This isn’t the first time that the Madhesi community has aired their grievance, she adds. But it is the first time that people in Kathmandu have been affected, which has brought the issue of identity to the forefront. Despite its small size, Nepal is a country with immense diversity, with more than 102 ethnic groups.
“Again and again, I found myself asking this question – what does it mean to be Nepali,” she said.
Through her various projects, Kakshapati had been grappling with different aspects of this question. In 2007, she set up a photo collective called photo.circle to help create networking opportunities for Nepali photographers. In 2011, she started the Nepal Picture Library , a digital photo archive that now has more than 50,000 images collected from Nepali individuals and families, as well as an oral history segment. Then there was her 2010 series of portraits, which tried to capture Nepali people from across the country stripped from any sorts of cultural identifiers. At first, she thought her main challenge would be photographing women with bare shoulders.
“But women are so used to bathing in public, it wasn’t an issue at all,” said Kakshapati. “In fact, I had a few awkward moments with men. One man, he just wouldn’t take his janai [sacred thread] off. He said, you can ask me to take my dhoti off, but not this. So you can see his janai at the edge of the photo.”
However, it wasn’t until she came to Toronto for her residency that she was able to see the big picture, in a manner of speaking. The distance from Nepal, where she got swamped with the day-to-day business of going about life and work, allowed her to take a more expansive view.
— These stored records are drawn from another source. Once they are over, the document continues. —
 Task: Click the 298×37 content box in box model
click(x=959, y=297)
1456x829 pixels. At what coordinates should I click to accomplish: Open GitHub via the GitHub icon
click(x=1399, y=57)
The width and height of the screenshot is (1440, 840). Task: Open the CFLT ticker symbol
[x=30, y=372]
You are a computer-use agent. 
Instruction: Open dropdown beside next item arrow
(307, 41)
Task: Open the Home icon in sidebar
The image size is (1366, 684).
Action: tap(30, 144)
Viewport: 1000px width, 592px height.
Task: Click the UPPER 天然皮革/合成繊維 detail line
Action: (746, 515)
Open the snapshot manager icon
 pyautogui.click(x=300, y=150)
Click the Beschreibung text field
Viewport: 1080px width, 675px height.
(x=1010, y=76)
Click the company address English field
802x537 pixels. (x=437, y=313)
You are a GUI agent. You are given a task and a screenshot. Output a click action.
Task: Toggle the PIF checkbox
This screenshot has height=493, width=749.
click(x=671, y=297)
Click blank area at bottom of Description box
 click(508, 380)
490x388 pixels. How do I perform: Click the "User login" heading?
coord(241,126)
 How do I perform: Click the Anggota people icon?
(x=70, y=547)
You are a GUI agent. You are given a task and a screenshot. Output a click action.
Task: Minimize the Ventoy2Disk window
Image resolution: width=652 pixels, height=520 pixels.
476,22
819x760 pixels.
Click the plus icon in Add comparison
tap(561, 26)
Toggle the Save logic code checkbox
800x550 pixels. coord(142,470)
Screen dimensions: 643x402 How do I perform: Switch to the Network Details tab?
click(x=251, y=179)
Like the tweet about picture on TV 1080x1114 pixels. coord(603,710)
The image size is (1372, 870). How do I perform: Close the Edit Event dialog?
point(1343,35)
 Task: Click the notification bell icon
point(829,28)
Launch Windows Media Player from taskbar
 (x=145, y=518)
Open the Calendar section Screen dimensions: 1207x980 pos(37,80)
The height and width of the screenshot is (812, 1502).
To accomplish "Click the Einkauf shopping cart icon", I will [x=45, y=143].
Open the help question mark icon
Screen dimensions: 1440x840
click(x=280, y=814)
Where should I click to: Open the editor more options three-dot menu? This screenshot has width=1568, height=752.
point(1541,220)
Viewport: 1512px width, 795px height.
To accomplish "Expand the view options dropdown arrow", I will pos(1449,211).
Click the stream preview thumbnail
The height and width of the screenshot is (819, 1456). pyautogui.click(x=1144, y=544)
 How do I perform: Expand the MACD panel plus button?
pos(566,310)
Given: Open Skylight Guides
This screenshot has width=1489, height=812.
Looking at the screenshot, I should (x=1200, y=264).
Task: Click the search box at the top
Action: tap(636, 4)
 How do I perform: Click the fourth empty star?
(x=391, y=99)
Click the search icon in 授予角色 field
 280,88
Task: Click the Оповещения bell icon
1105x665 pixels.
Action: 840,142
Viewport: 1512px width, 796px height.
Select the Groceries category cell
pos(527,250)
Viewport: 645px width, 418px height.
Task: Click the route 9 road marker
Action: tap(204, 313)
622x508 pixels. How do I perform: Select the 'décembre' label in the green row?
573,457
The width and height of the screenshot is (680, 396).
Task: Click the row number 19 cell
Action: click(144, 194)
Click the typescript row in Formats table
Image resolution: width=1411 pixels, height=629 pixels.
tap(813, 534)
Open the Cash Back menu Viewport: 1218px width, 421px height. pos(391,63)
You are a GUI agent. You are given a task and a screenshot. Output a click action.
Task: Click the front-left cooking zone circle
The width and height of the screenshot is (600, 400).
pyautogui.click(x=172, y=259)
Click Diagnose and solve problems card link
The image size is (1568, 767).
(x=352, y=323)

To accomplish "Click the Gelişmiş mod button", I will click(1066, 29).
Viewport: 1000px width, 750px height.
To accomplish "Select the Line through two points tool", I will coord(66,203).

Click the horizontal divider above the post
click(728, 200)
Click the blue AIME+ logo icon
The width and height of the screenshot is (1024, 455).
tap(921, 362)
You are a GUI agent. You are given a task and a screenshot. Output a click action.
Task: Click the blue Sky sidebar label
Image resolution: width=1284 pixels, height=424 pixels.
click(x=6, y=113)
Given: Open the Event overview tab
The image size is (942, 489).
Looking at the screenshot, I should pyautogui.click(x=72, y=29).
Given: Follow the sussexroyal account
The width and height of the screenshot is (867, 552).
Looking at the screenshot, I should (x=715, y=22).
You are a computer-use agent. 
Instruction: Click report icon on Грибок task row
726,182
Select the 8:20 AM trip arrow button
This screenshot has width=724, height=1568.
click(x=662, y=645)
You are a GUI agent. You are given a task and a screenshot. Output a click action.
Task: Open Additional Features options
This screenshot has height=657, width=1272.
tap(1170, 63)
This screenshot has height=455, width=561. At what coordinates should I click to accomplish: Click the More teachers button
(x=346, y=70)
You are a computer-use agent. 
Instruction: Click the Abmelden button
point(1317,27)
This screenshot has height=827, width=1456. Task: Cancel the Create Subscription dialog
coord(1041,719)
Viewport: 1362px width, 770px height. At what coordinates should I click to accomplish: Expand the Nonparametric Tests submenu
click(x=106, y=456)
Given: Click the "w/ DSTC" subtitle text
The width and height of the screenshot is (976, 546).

“I had come to Toronto with all the material – the passport photos, the prints of the portrait series, which I got printed in a small shop underneath Andheri station in Mumbai; printing things in Nepal is too expensive – and photos from the archival project,” said Kakshapati. “Looking at them again, I realised that these photos are really a way of capturing the present. But when you look at it from an archival perspective, you understand how the past shapes the present, it contextualises the present.
“This exhibition has also challenged me to think about my role as a photographer. That I don’t have to make images. That I can use found images. Besides, I was getting tired of my own images. So for one part of the exhibition, I decided to forget about the frame, but made cut-outs.”
As for the blockade, Kakshapati isn’t sure what is going to happen.
“There are so many conspiracy theories – the government is talking to India, it’s not talking to India. The government is talking to the Madhesis, it’s not talking to the Madhesis. I’m not sure what’s next.”